There isn’t an honest moment in all 96 minutes of Traffik.
When James Redford showed up for our interview, I initially thought there must’ve been some sort of mistake. The man seated across the table from me looked so much like his father—the iconic star of “Butch Cassidy and the Sundance Kid,” “The Candidate,” “All the President’s Men” and “All Is Lost”—that I assumed Robert Redford had simply showed up in his son’s place. Yet this was indeed James, an accomplished filmmaker in his own right, not to mention a tremendously gracious and impassioned humanist. His latest documentary, “Resilience: The Biology of Stress and the Science of Hope,” has been selected as the opening night feature for the first-ever Chicago Independent Film Critics Circle Showcase, and quite frankly, the Windy City couldn’t be more in need of this film. It’s an engrossing study of how Adverse Childhood Experiences (or ACEs) can be linked to destructive behavior and medical diseases that are diagnosed later in life. Considering the overwhelming amount of stress 2016 has offered mankind, Redford and I had plenty to discuss.

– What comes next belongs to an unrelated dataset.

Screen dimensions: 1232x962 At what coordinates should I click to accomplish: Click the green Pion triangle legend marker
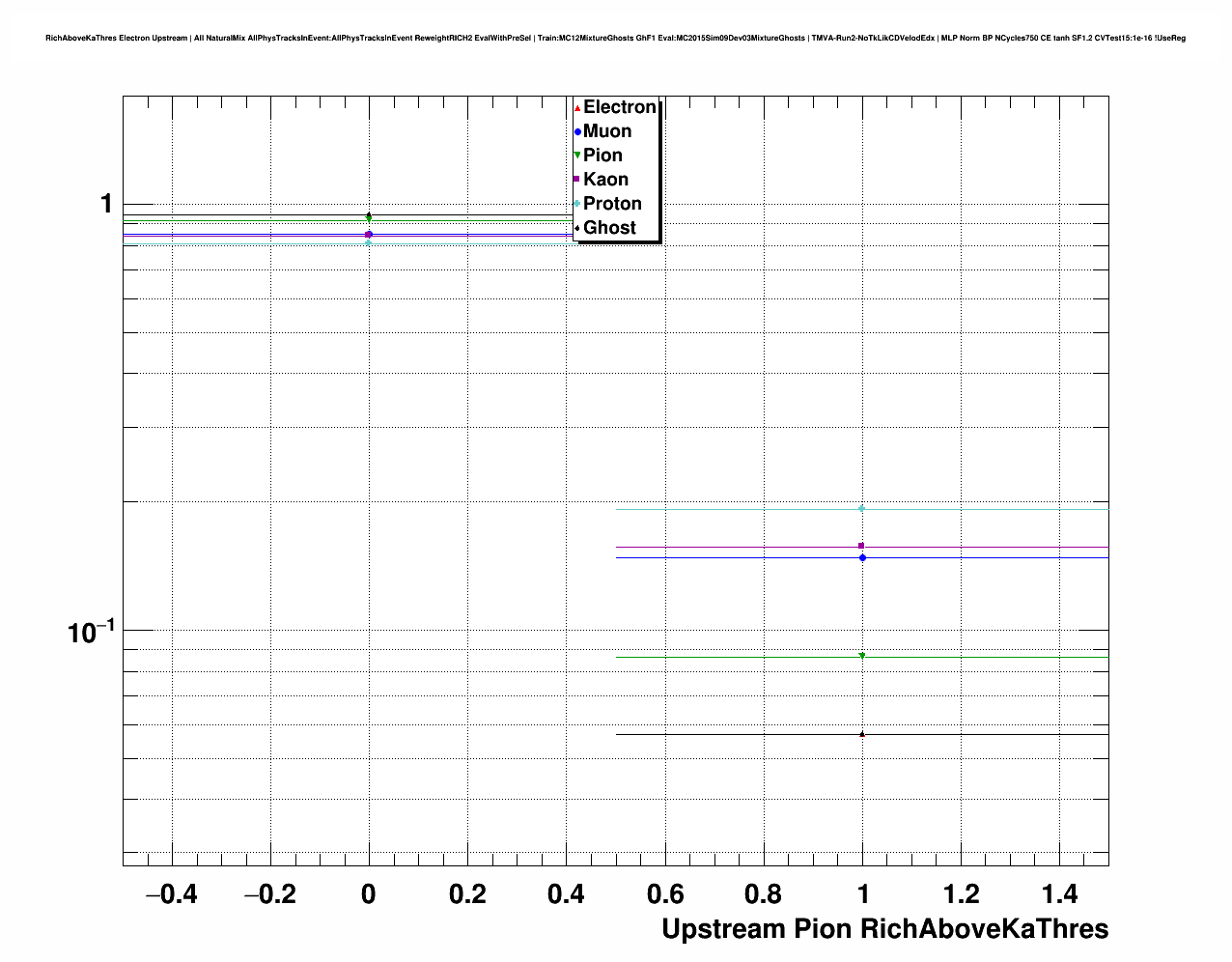point(577,156)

In the conversation that follows, Redford speaks with RogerEbert.com about his approach to documentary filmmaking, his thoughts on Trump and how he managed to get swept up in the World Series hysteria.
“Resilience” reminded me of your father’s directorial debut, “Ordinary People,” in how it explores the catharsis one feels when opening up about traumatic events during therapy.
I never thought of that! In regards to therapy and psychiatry, sometimes you can’t see certain things yourself. You don’t have that perspective. Now that you’ve pointed this out, I can see that connection. That movie was made here in the North Shore, and it was made during my senior year in high school, so I would come out and visit the set. In every socioeconomic strata, there are particular sets of challenges when it comes to stress and repression. In affluent communities like the one in “Ordinary People,” there’s often the myth of invincibility and the myth of the happy life. How could these people possibly have anything to complain about? After all, they live in a beautiful home with a garage, a dog and a white picket fence. Yet that’s often a façade for what’s truly going on in people’s lives—abuse, neglect, mental illness and so many other things. That’s when your economic status can actually become a barrier to you getting help because it’s very easy to become cut off in a strange way. You may have the resources for therapy, but you’re not in an environment where it’s the norm to think of yourself as someone who is carrying around a lot of baggage.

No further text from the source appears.